Everything is terrible.

facebook login screen with facebook logo in background
Image: Medium

Seriously, this is starting to feel like a weekly occurrence at this point. In a new report from UpGuard and Bloomberg, millions of Facebook users have had their data exposed. And the worst part? It was hidden in basically plain sight.

According to the report, two different sets of data were exposed, both being stored in publically-accessible Amazon S3 databases. One, from a Mexico-based media company (Cultura Colectiva), was a whopping 146-gigabyte file with over 540 million records inside. These records contained things like users’ comments, likes, reactions, Facebook IDs, and account names.

The other, albeit a smaller issue, is stilling nothing to balk at

In this breach discovered by UpGuard, a now-defunct app call Pool Time stored the information of 22,000 users in an Amazon S3 database. The information contained in this file included user IDS, friends, photos, interests, and even passwords tied to the Pool Time app. While that’s better than actual Facebook passwords, sure, imagine how many people used the same password for both.

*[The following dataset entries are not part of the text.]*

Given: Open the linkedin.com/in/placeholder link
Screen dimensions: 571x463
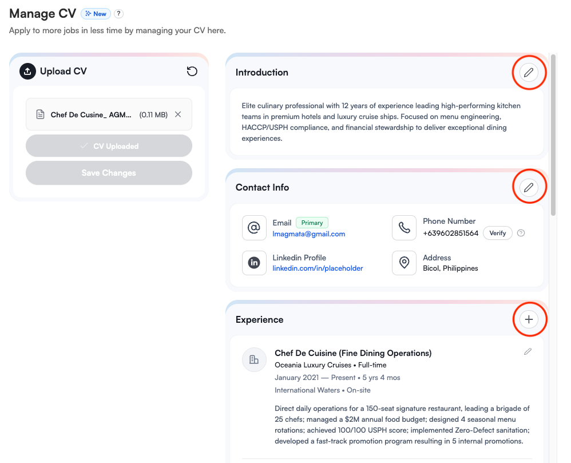Looking at the screenshot, I should tap(318, 268).
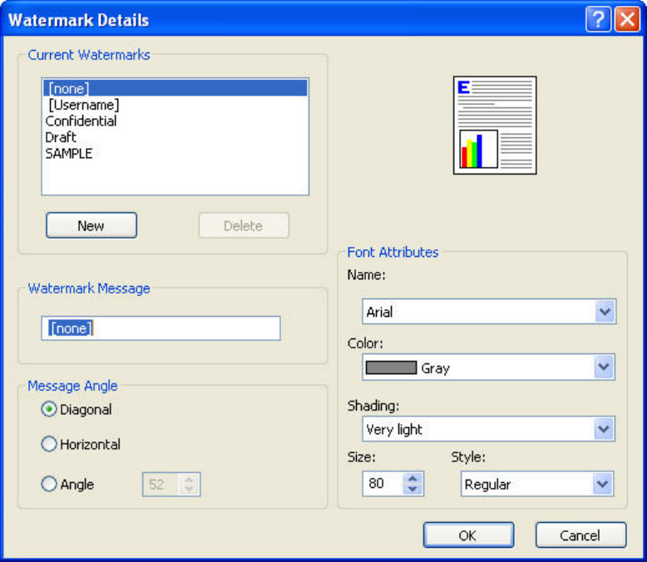Expand the Color dropdown list
Screen dimensions: 647x562
coord(605,367)
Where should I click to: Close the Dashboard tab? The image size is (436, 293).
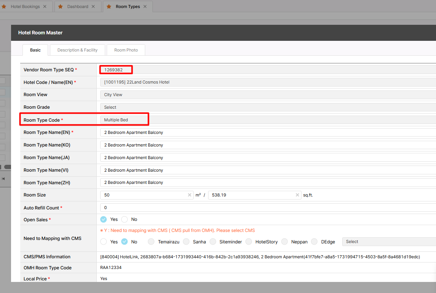pyautogui.click(x=93, y=6)
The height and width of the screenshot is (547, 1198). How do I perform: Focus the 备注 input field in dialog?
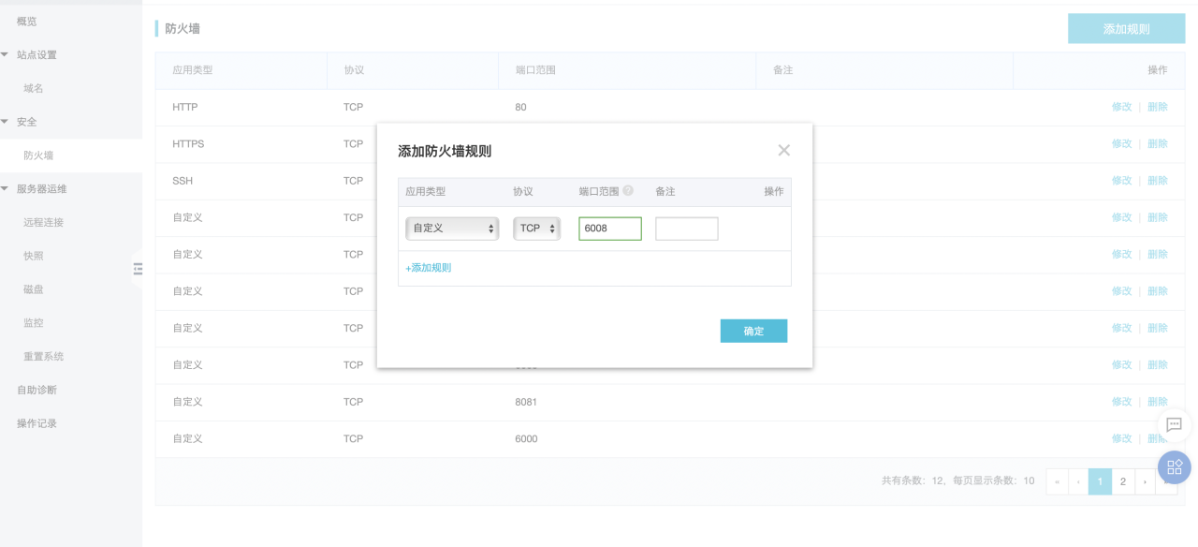(x=686, y=229)
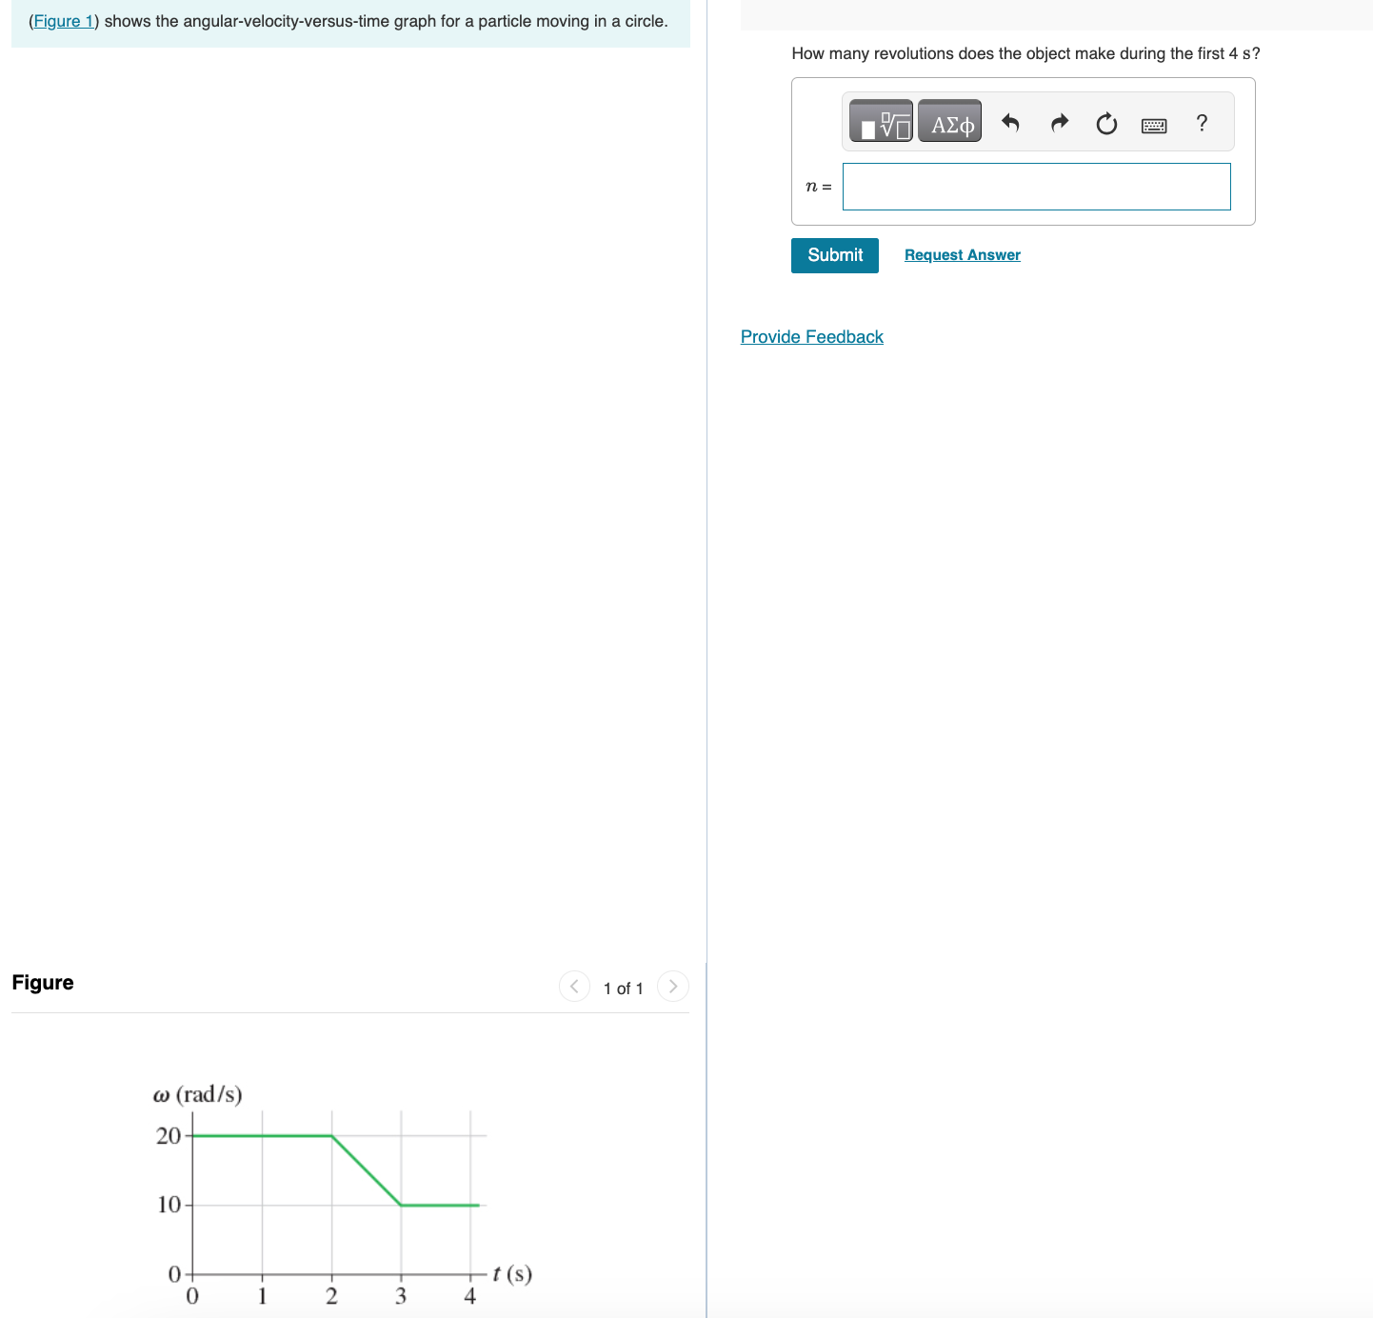Screen dimensions: 1373x1318
Task: Click the redo arrow in equation toolbar
Action: (x=1059, y=122)
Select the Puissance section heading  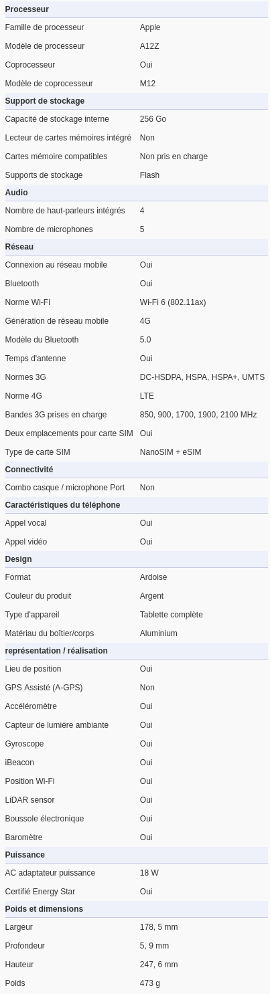pyautogui.click(x=25, y=855)
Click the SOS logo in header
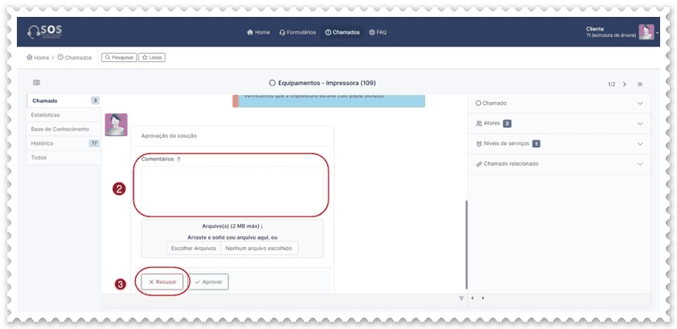Image resolution: width=677 pixels, height=329 pixels. [x=45, y=31]
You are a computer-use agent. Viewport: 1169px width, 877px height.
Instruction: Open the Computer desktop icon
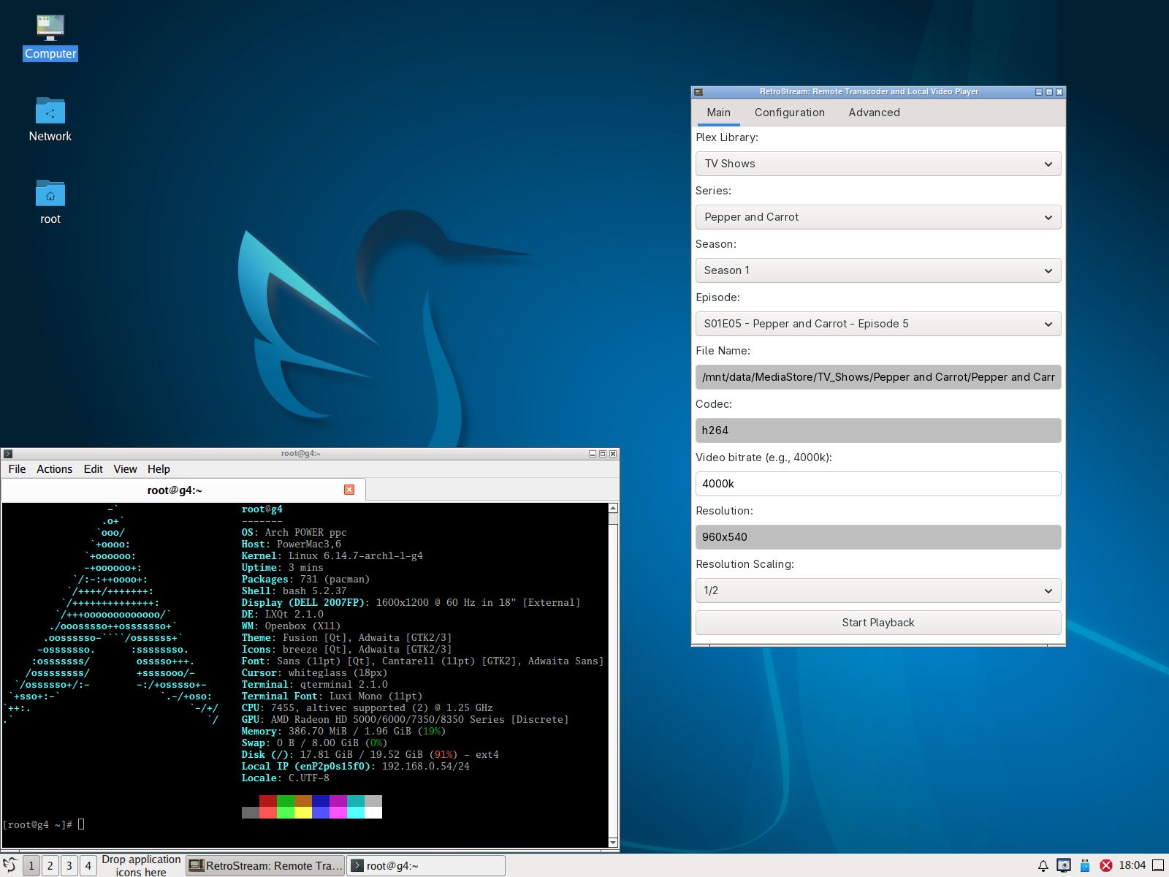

Bloomberg reports that as of Wednesday, after alerting Facebook to the issue, that Amazon has had those files removed.

Honestly, at this point, nothing regarding Facebook surprises me anymore. I think it’s safe to say that many (including myself) put too much trust in the company, and now we’re at a point where, even with all of these ongoing issues, that Facebook seems too big to fail.

What do you think? Surprised by anything regarding Facebook anymore? Let us know down below in the comments or carry the discussion over to our Twitter or Facebook.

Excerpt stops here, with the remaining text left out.